What is needed here is an exact copy of all the entries below.

Given information section start

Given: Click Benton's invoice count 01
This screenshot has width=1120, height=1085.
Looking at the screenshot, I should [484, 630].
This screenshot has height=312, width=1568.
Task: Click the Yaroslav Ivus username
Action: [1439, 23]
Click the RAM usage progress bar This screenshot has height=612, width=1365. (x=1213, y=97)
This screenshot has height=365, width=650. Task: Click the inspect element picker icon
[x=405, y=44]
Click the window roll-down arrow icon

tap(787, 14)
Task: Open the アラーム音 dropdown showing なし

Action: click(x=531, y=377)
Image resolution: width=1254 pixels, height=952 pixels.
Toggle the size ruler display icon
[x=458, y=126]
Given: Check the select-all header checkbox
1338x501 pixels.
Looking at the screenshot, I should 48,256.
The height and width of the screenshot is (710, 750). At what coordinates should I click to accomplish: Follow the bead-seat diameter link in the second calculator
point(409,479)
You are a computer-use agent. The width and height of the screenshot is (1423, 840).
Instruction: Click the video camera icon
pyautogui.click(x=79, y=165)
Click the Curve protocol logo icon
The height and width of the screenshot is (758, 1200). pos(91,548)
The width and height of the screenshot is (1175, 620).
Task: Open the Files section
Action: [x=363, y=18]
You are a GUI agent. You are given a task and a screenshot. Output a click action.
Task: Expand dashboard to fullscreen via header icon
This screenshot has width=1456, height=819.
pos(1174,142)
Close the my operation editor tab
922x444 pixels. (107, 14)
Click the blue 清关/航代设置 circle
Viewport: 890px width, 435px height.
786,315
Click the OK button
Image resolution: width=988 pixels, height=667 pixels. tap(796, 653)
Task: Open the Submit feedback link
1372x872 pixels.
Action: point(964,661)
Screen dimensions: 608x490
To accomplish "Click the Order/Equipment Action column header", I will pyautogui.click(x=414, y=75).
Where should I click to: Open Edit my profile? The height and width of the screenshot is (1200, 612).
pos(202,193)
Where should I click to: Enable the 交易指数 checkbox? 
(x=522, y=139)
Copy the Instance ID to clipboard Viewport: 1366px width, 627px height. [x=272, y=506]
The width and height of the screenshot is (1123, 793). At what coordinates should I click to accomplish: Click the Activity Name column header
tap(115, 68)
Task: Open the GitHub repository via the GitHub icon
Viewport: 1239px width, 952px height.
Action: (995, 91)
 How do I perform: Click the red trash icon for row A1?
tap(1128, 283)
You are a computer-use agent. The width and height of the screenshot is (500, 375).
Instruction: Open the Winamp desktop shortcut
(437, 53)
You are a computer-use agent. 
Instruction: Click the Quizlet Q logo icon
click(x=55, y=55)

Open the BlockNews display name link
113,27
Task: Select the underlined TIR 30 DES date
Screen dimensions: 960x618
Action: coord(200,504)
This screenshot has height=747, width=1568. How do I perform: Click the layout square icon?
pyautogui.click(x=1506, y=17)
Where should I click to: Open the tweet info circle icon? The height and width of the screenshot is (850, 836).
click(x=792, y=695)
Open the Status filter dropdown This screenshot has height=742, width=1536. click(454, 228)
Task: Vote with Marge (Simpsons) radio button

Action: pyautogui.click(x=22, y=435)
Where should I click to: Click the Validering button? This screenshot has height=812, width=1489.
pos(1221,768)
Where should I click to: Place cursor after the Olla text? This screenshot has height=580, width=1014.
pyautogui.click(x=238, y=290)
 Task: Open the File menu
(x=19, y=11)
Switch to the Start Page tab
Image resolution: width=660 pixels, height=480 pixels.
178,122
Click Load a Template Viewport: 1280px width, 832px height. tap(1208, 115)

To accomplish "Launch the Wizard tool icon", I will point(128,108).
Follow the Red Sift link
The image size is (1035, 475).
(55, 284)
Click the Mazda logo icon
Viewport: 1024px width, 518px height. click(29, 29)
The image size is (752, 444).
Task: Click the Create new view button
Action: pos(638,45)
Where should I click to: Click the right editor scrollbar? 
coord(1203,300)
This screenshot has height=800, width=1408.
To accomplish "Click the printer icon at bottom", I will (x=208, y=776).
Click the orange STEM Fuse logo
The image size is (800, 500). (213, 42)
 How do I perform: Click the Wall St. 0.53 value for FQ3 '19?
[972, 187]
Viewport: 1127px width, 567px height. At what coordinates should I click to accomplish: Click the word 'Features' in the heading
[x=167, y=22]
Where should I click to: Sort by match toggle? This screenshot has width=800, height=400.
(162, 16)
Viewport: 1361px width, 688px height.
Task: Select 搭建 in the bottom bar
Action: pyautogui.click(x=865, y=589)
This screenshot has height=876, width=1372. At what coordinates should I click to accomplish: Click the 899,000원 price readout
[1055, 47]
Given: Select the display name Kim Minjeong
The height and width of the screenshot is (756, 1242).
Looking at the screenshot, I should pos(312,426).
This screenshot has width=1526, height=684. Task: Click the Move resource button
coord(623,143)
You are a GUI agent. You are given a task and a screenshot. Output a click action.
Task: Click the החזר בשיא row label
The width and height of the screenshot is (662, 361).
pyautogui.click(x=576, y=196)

Given information section end

## Result of this task
Given: Click Benton's invoice count 01
This screenshot has width=1120, height=1085.
Looking at the screenshot, I should [484, 630].
This screenshot has height=312, width=1568.
Task: Click the Yaroslav Ivus username
Action: [1439, 23]
Click the RAM usage progress bar This screenshot has height=612, width=1365. (x=1213, y=97)
This screenshot has height=365, width=650. Task: Click the inspect element picker icon
[x=405, y=44]
Click the window roll-down arrow icon

tap(787, 14)
Task: Open the アラーム音 dropdown showing なし

Action: click(x=531, y=377)
Image resolution: width=1254 pixels, height=952 pixels.
Toggle the size ruler display icon
[x=458, y=126]
Given: Check the select-all header checkbox
1338x501 pixels.
Looking at the screenshot, I should 48,256.
The height and width of the screenshot is (710, 750). At what coordinates should I click to accomplish: Follow the bead-seat diameter link in the second calculator
point(409,479)
You are a computer-use agent. The width and height of the screenshot is (1423, 840).
Instruction: Click the video camera icon
pyautogui.click(x=79, y=165)
Click the Curve protocol logo icon
The height and width of the screenshot is (758, 1200). pos(91,548)
The width and height of the screenshot is (1175, 620).
Task: Open the Files section
Action: [x=363, y=18]
You are a GUI agent. You are given a task and a screenshot. Output a click action.
Task: Expand dashboard to fullscreen via header icon
This screenshot has width=1456, height=819.
pos(1174,142)
Close the my operation editor tab
922x444 pixels. (107, 14)
Click the blue 清关/航代设置 circle
Viewport: 890px width, 435px height.
786,315
Click the OK button
Image resolution: width=988 pixels, height=667 pixels. tap(796, 653)
Task: Open the Submit feedback link
1372x872 pixels.
Action: point(964,661)
Screen dimensions: 608x490
To accomplish "Click the Order/Equipment Action column header", I will pyautogui.click(x=414, y=75).
Where should I click to: Open Edit my profile? The height and width of the screenshot is (1200, 612).
pos(202,193)
Where should I click to: Enable the 交易指数 checkbox? 
(x=522, y=139)
Copy the Instance ID to clipboard Viewport: 1366px width, 627px height. [x=272, y=506]
The width and height of the screenshot is (1123, 793). At what coordinates should I click to accomplish: Click the Activity Name column header
tap(115, 68)
Task: Open the GitHub repository via the GitHub icon
Viewport: 1239px width, 952px height.
Action: (995, 91)
 How do I perform: Click the red trash icon for row A1?
tap(1128, 283)
You are a computer-use agent. The width and height of the screenshot is (500, 375).
Instruction: Open the Winamp desktop shortcut
(437, 53)
You are a computer-use agent. 
Instruction: Click the Quizlet Q logo icon
click(x=55, y=55)

Open the BlockNews display name link
113,27
Task: Select the underlined TIR 30 DES date
Screen dimensions: 960x618
Action: coord(200,504)
This screenshot has height=747, width=1568. How do I perform: Click the layout square icon?
pyautogui.click(x=1506, y=17)
Where should I click to: Open the tweet info circle icon? The height and width of the screenshot is (850, 836).
click(x=792, y=695)
Open the Status filter dropdown This screenshot has height=742, width=1536. click(454, 228)
Task: Vote with Marge (Simpsons) radio button

Action: pyautogui.click(x=22, y=435)
Where should I click to: Click the Validering button? This screenshot has height=812, width=1489.
pos(1221,768)
Where should I click to: Place cursor after the Olla text? This screenshot has height=580, width=1014.
pyautogui.click(x=238, y=290)
 Task: Open the File menu
(x=19, y=11)
Switch to the Start Page tab
Image resolution: width=660 pixels, height=480 pixels.
178,122
Click Load a Template Viewport: 1280px width, 832px height. tap(1208, 115)

To accomplish "Launch the Wizard tool icon", I will point(128,108).
Follow the Red Sift link
The image size is (1035, 475).
(55, 284)
Click the Mazda logo icon
Viewport: 1024px width, 518px height. click(29, 29)
The image size is (752, 444).
Task: Click the Create new view button
Action: pos(638,45)
Where should I click to: Click the right editor scrollbar? 
coord(1203,300)
This screenshot has height=800, width=1408.
To accomplish "Click the printer icon at bottom", I will (x=208, y=776).
Click the orange STEM Fuse logo
The image size is (800, 500). (213, 42)
 How do I perform: Click the Wall St. 0.53 value for FQ3 '19?
[972, 187]
Viewport: 1127px width, 567px height. At what coordinates should I click to accomplish: Click the word 'Features' in the heading
[x=167, y=22]
Where should I click to: Sort by match toggle? This screenshot has width=800, height=400.
(162, 16)
Viewport: 1361px width, 688px height.
Task: Select 搭建 in the bottom bar
Action: pyautogui.click(x=865, y=589)
This screenshot has height=876, width=1372. At what coordinates should I click to accomplish: Click the 899,000원 price readout
[1055, 47]
Given: Select the display name Kim Minjeong
The height and width of the screenshot is (756, 1242).
Looking at the screenshot, I should pos(312,426).
This screenshot has width=1526, height=684. Task: Click the Move resource button
coord(623,143)
You are a GUI agent. You are given a task and a screenshot. Output a click action.
Task: Click the החזר בשיא row label
The width and height of the screenshot is (662, 361).
pyautogui.click(x=576, y=196)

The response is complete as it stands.